Earlier in the same essay, he demonstrates the problem: “At the dawn of history, a parasitical force emerged within humanity’s metaphysical organism: Ludwig Klages calls it the spirit. Alien to the polarity of body and soul, it splits body from soul and soul from body and leads to a gradual alienation from the daemonic reality of the world. By manipulating and deconstructing the soul-based ability of visioning the spirit triggered the development of the self-consciousness of the rational ‘I’. Humanity stepped into history or historical time when day-consciousness supplanted the night-consciousness of the daemonic human.” (15)

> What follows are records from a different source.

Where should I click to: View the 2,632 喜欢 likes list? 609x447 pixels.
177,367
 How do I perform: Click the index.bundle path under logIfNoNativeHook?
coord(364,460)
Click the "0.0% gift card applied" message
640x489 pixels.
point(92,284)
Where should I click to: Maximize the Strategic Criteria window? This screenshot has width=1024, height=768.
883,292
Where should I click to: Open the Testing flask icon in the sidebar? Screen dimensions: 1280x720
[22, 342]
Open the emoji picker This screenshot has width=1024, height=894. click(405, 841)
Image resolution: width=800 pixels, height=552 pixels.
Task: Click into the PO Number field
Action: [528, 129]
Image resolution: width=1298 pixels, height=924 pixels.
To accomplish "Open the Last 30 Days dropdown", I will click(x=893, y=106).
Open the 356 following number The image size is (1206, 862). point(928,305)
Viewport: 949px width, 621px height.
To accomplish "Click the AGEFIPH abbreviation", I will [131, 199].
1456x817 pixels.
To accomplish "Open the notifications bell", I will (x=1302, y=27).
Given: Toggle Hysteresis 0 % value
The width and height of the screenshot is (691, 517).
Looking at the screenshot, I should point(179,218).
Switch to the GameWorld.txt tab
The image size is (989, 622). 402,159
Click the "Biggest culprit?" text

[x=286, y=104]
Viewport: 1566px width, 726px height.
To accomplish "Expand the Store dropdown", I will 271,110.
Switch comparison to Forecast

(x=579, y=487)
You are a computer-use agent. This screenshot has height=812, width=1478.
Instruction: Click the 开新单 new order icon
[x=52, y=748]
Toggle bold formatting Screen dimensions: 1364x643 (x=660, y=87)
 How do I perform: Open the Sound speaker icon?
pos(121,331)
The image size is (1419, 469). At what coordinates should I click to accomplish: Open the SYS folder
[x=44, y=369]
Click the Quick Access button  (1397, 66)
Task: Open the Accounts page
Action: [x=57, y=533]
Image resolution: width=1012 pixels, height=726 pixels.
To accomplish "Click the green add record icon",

We have lost this night-consciousness, and are afraid of the underworld; we are thus cut off from what makes us truly alive. Life and Death are on the same spectrum; it would be disastrous (and impossible) to eliminate the latter. Whether you see this loss as being cut off from our collective unconsciousness or from the natural, chthonic world of daemons (or both), the result is the same. As Joseph Campbell put it in The Power of Myth, “Every natural impulse becomes a sin.”
And thus we see the problem of “rising”: always looking to the future, always striving for the next thing, continually anxious about security and status, needing to have a perfection that doesn’t exist. We don’t know how to slow down, we are uneasy with the idea of standing still, or just doing something “unimportant”. We do not trust ourselves, because we have been taught that our natural selves are untrustworthy. The end result can be a life that is never actually lived.
I remember having a dream when I was about 15 years old; I was in a house at some kind of social gathering, and one of the priests who taught at my high school (I went to Catholic school) and the local bishop were also there. There was some “thing” moving among the crowd, which was decayed and rotten, and as it touched people in the room, they also decayed and rotted. Alarmed, I mentioned this to the priest and the bishop; both shrugged their shoulders and said they “couldn’t see anything wrong with it.” As this thing moved in my direction, I climbed out a window and into the night.
In retrospect, this was a dream that shaped how I moved forward in life. I did not want a living death; I wanted to live, and this meant going into the “night”. That hasn’t always been an acceptable choice to others; the uber-rational disdain the attention to intuition and deeply felt experience; the traditionally religious disapprove of “jumping the fence” and going into wild territory. But there are more devouring monsters within the confines of the fence than outside of it.